Cox Enterprises Inc., which owns Cox Media Group, will retain an option to buy the newspapers back from Terrier in the event the papers will need to limit the print publication to three times per week to meet the regulatory guidelines under Terrier ownership.
“My team is working diligently to ensure our operations fully comply with the court’s decision, while working hard to plan for any scenario. We hope to not have to reduce days of printing,” said Cox Media Group Ohio Market Vice President Rob Rohr, who is also the publisher of the three newspapers.
In February, Cox Media Group signed an agreement to sell all its TV stations across the country as well as all its Ohio media companies to Terrier Media. Terrier filed for regulatory approval with the Federal Communications Commission and has been waiting on approval.
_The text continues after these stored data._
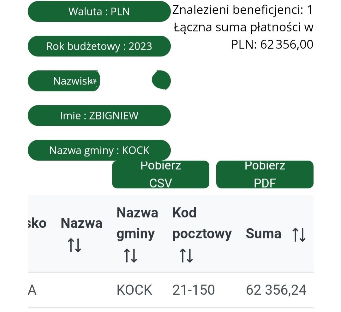This screenshot has width=341, height=312.
Task: Download results with Pobierz CSV
Action: point(160,174)
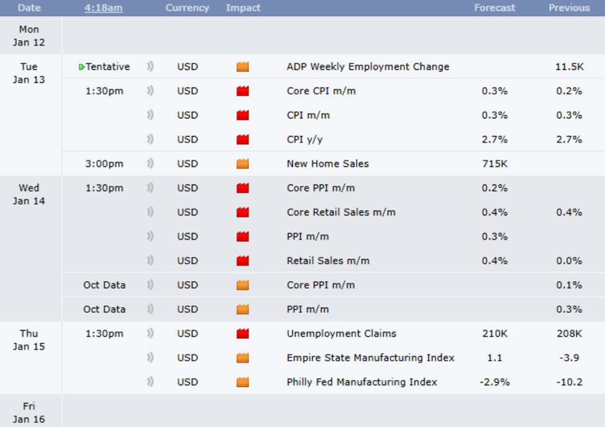Click the Impact column header
The height and width of the screenshot is (427, 605).
point(243,7)
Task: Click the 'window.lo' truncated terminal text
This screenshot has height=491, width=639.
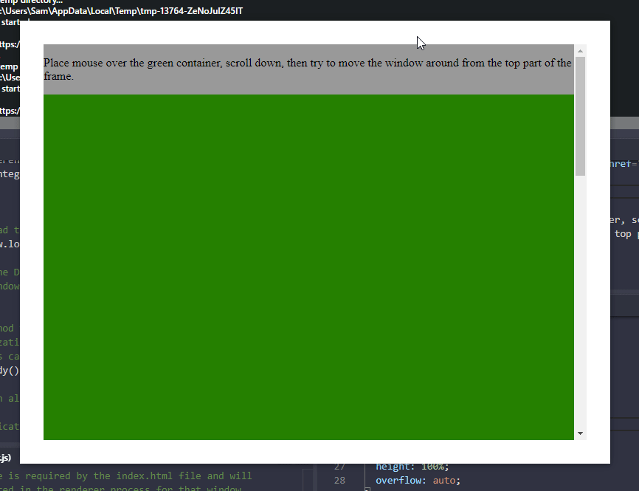Action: coord(10,244)
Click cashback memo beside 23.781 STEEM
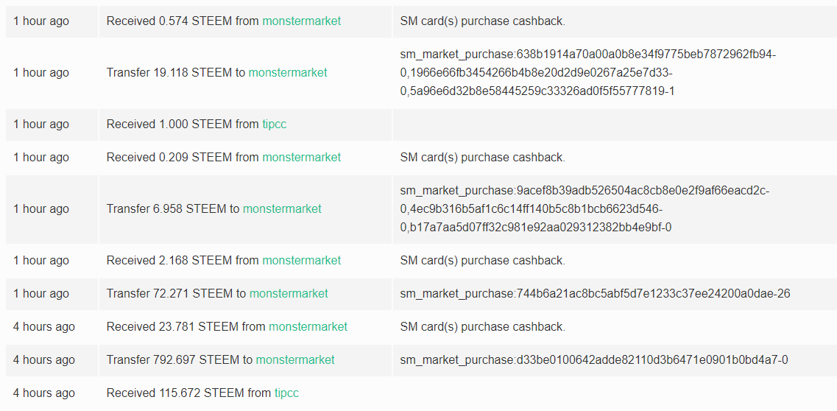This screenshot has width=837, height=411. [483, 327]
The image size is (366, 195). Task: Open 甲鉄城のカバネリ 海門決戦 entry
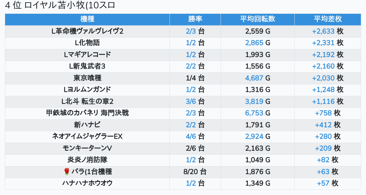(87, 113)
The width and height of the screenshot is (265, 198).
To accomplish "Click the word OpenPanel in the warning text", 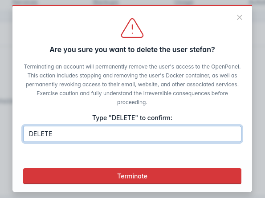I will coord(225,67).
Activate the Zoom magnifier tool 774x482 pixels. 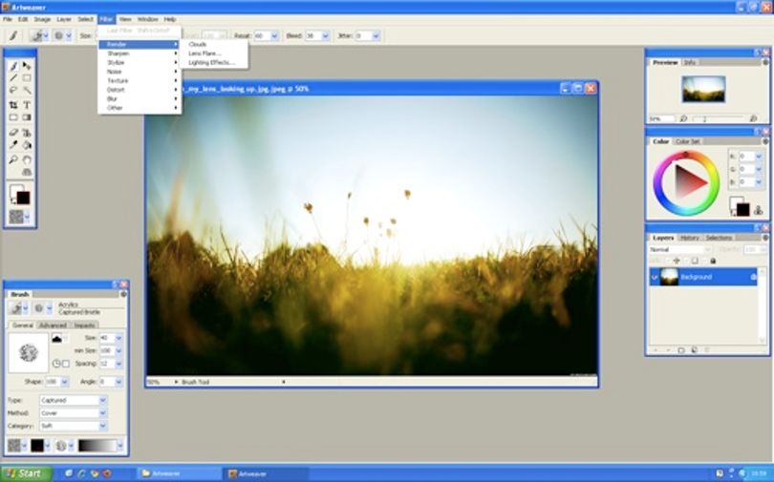[13, 159]

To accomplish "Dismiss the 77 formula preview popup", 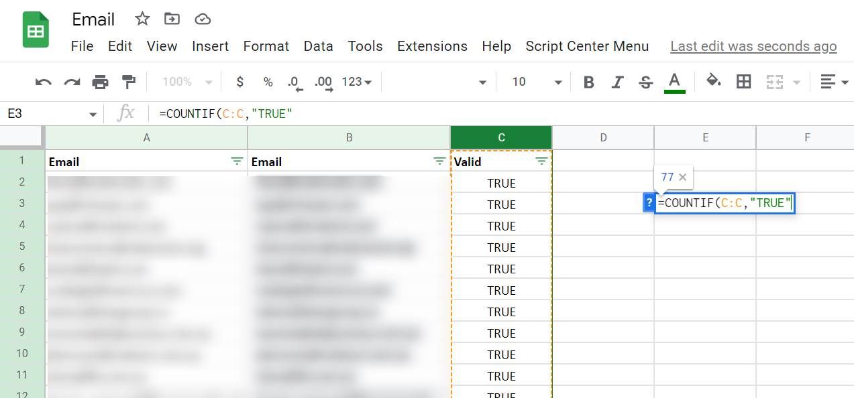I will coord(683,177).
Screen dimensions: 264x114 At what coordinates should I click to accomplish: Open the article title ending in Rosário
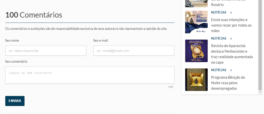[x=217, y=5]
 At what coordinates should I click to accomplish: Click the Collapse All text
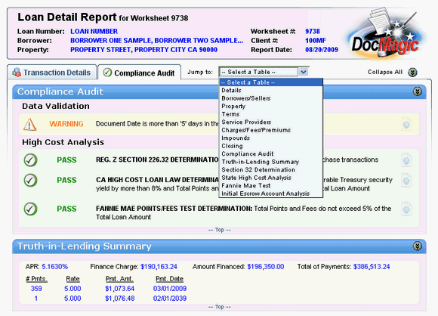[x=385, y=72]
In Ohio, the deal includes WHIO-TV, radio stations WHIO, WHKO and WZLR, and the Dayton Daily News, Springfield News-Sun and the Journal-News.
However, in September, the Third Circuit Court of Appeals invalidated the 2017 decision by the FCC to eliminate the newspaper-broadcast cross ownership rule. The Third Court’s decision revived the 1975 rule, which prohibits one company from owning a daily newspaper and broadcast radio or television stations in the same market. Cox had been exempt from the 1975 rule because the company already owned the newspaper, radio and TV properties in the Dayton market prior to the enactment of the rule, but that grandfathered status would not transfer with the sale to Terrier.
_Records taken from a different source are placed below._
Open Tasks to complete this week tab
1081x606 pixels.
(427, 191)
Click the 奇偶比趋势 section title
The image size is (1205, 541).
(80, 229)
To address the potential conflict, Terrier filed an amendment with the FCC on Monday indicating, if necessary, it would be willing to reduce printing of the papers to three times per week instead of the current seven, making the papers non-daily. The filing further states, “under this alternative structure, Cox would obtain an option to re-acquire the newspapers and restore them to daily status, although the parties first would need to develop a plan to separate the newspapers from the currently integrated media operations in Ohio.”
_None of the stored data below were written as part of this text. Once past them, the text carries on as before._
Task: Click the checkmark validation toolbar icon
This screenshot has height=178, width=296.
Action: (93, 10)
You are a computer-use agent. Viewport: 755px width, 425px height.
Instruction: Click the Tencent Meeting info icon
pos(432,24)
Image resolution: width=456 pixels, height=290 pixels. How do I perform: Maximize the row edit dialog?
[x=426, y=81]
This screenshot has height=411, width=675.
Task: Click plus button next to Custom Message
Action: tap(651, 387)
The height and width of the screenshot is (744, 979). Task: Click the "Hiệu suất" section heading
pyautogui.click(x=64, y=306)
The ruling also potentially impacts the Atlanta market, where Cox will retain the Atlanta Journal Constitution while at the same time maintaining a minority interest in the new company created by Terrier in connection with the sale. To resolve the issues, the FCC filing indicates that Cox has agreed to give up its active Board seat on Terrier’s board.
A statement from Cox said the Ohio market “has been a gold-standard for successfully integrating a media market that provides consistent, insightful and impactful news and entertainment to our community digitally, on television, radio and in print.”
“For nearly a decade Cox Media Group Ohio has forwarded the mission of journalism for our community by working together across all of our media to inform, inspire and entertain readers, listeners and viewers in our region. That work has changed lives, helped our advertisers’ businesses grow and cast a light on issues that our community needed to tackle together to bring about change,” Rohr said. “All of us here in Ohio will be focused on making sure that mission of supporting daily journalism continues.”